1243P - Cumulative incidence and metastatic patterns of relapsed vs de novo stage IV non-small cell lung cancer (NSCLC) characterized by histology and EGFR status

Background

More than half of NSCLC patients (pts) present with metastatic (met) disease. In this study, we explored relationships between histologic/molecular subtypes and met sites in patients who were initially met NSCLC (de novo) vs. those who were diagnosed at earlier stages (I-III) and then later developed met NSCLC (relapsed).

Methods

Clinico-pathologic and follow-up data on all stage IV NSCLC pts, adenocarcinoma non-EGFR+ (EGFR-WT), EGFR+ adenocarcinoma (EGFR+), and squamous cell carcinoma (SCC) seen at Princess Margaret Cancer Centre diagnosed between 2014-2016 were collected retrospectively. Competing risk cumulative incidence rates were compared between histology/mutation groups.

Results

Of 825 pts with met NSCLC, 53% were diagnosed with EGFR-WT, 26% with EGFR+ and 21% with SCC; 77.5% had de novo mets; 22.5% relapsed to become metastatic. Pts with relapsed met disease were more likely to present with a single site of mets (67%) compared to de novo met disease (40%), independent of histology (p<0.001). In relapsed EGFR+ pts, the predominant locations of single site mets were lung (48%) and brain (32%), whereas patterns of recurrence were more widely distributed amongst common met sites (brain, bone, lung, pleura, adrenal) in patients with EGFR-WT and SCC. Patients with de novo stage IV EGFR+ had a significantly higher risk of presenting with multiple met sites (69%) compared to EGFR-WT (59%) and SCC (51%; p=0.007). Cumulative incidence rates of met sites varied significantly according to histologic/molecular subtypes. In pts with EGFR+ disease, brain (p<0.001), lung (p=0.005), pleural (p<0.001), and bone mets (p=0.012) were more commonly observed compared to EGFR-WT or SCC. Distant lymph node mets (p=0.03) were more commonly seen in EGFR-WT compared to EGFR+ and SCC.

Conclusions

NSCLC pts who relapsed to become metastatic more commonly presented with a single site of mets compared to de novo stage IV. Patients with EGFR+ more commonly presented with multiple met sites compared to other NSCLCs, with differences in cumulative incidences rates and met patterns.

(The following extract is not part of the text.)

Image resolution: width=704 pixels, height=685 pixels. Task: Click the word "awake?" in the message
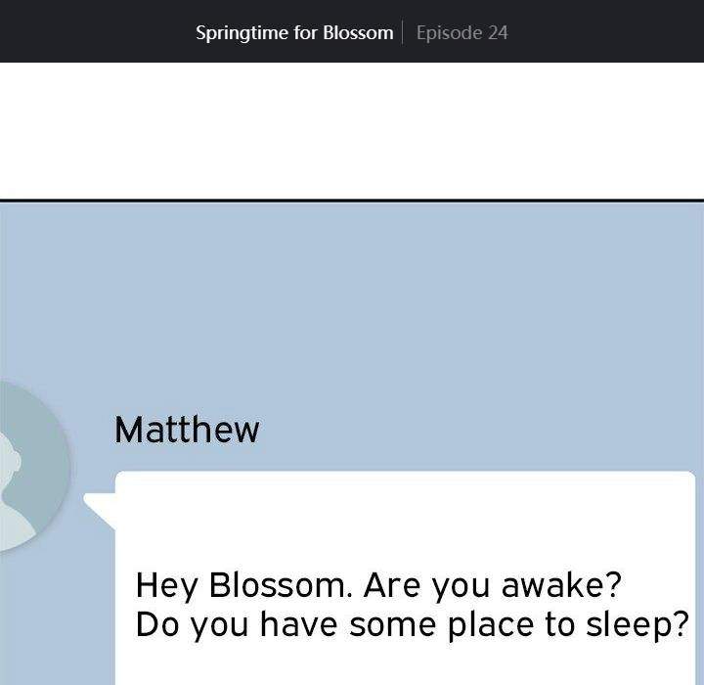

Clinical trial identification

Editorial acknowledgement

Legal entity responsible for the study

The authors.

Funding

Has not received any funding.

Disclosure

S. Schmid: Financial Interests, Institutional, Advisory Board: BMS; Financial Interests, Institutional, Advisory Board: MSD; Financial Interests, Institutional, Advisory Board: Boehringer Ingelheim; Financial Interests, Institutional, Research Grant: BMS; Financial Interests, Institutional, Research Grant: AstraZeneca; Financial Interests, Personal, Other, Travel Support: Takeda; Financial Interests, Personal, Other, Travel Support: Boehringer Ingelheim; Financial Interests, Personal, Other, Travel Support: MSD. All other authors have declared no conflicts of interest.